Go through the entries below and work out how many lines include "screenshot"; give only that number.

◆ Saved entries ◆
-- Opening Marker --
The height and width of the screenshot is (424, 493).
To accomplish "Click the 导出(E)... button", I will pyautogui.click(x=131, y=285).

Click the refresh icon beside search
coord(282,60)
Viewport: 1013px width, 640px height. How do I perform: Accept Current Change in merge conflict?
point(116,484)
-- Closing Marker --
-- Opening Marker --
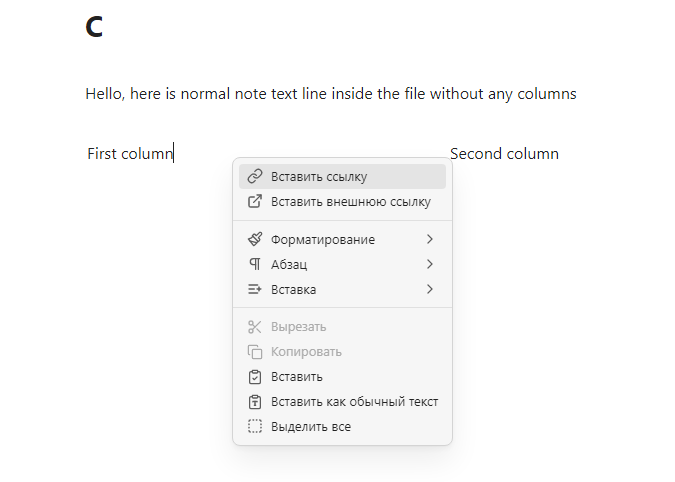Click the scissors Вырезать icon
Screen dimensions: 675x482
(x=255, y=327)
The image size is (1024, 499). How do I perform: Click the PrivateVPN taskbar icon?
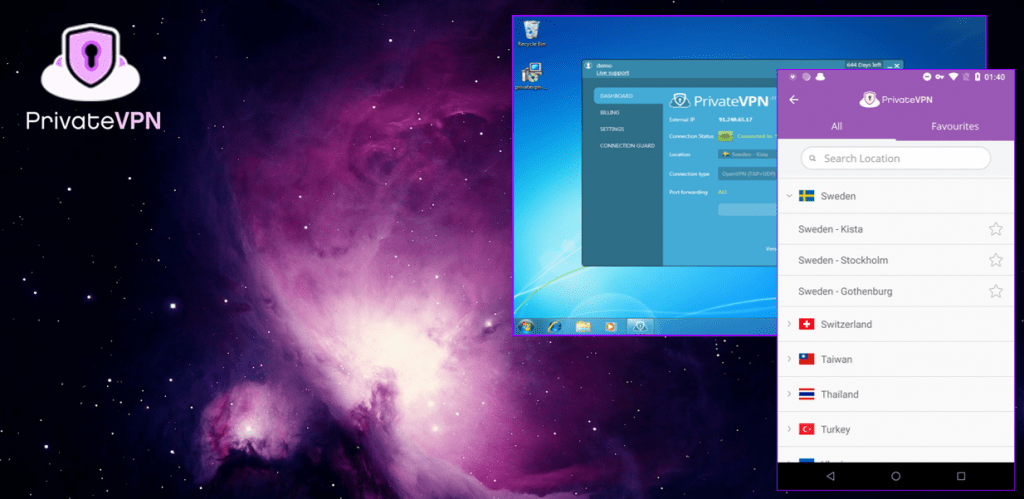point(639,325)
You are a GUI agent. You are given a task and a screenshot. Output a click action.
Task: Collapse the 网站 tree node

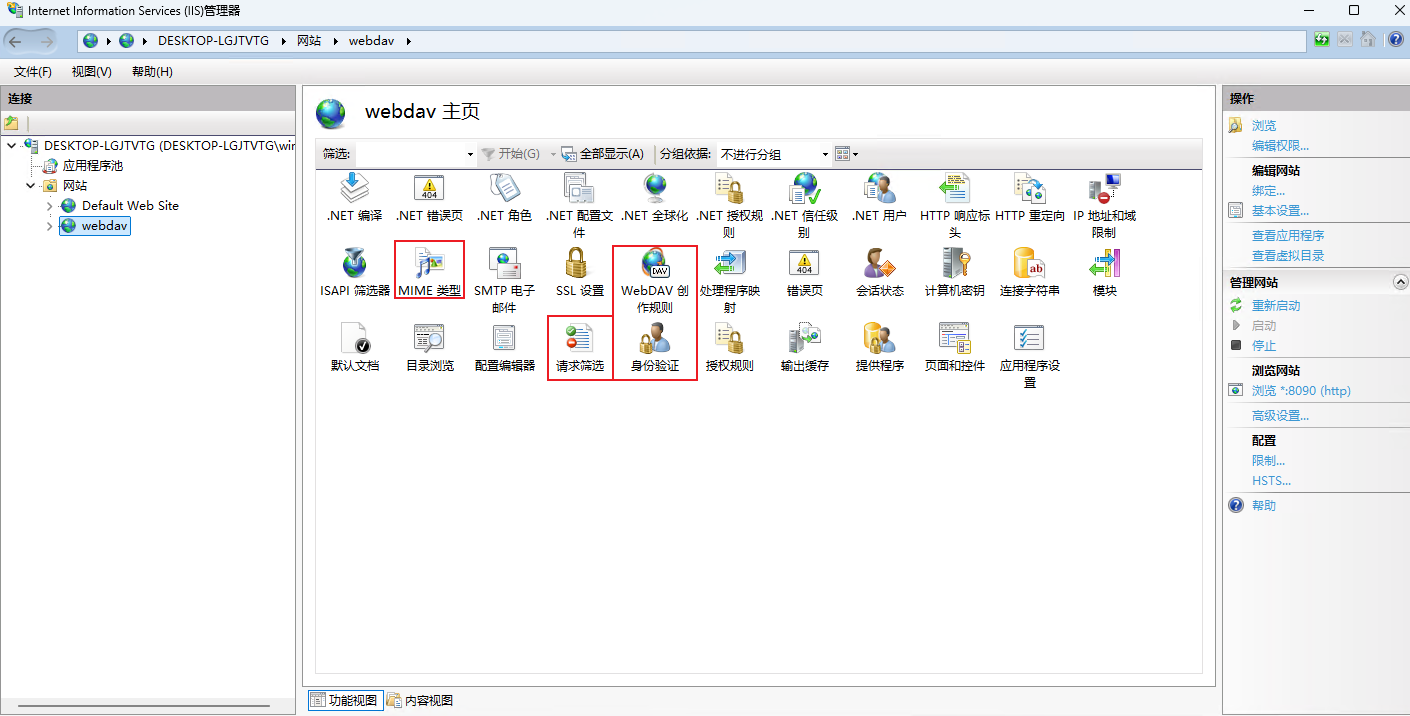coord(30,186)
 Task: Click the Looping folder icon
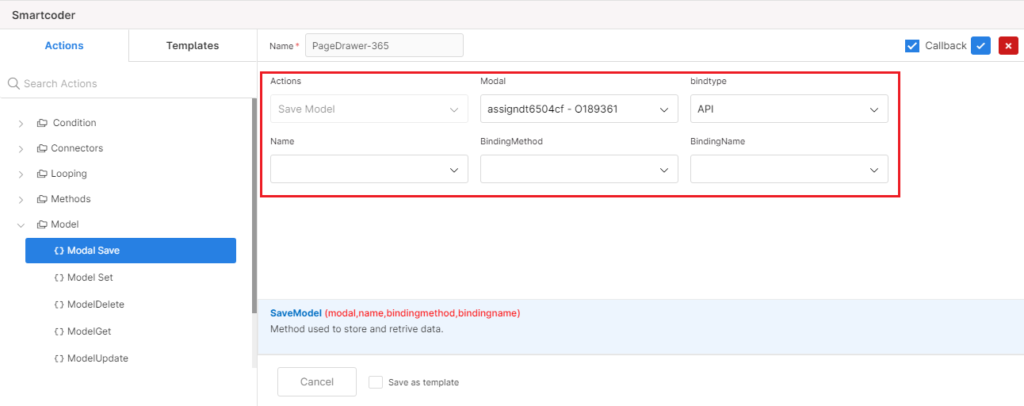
-- Closing Marker --
◆ Output below ◆
2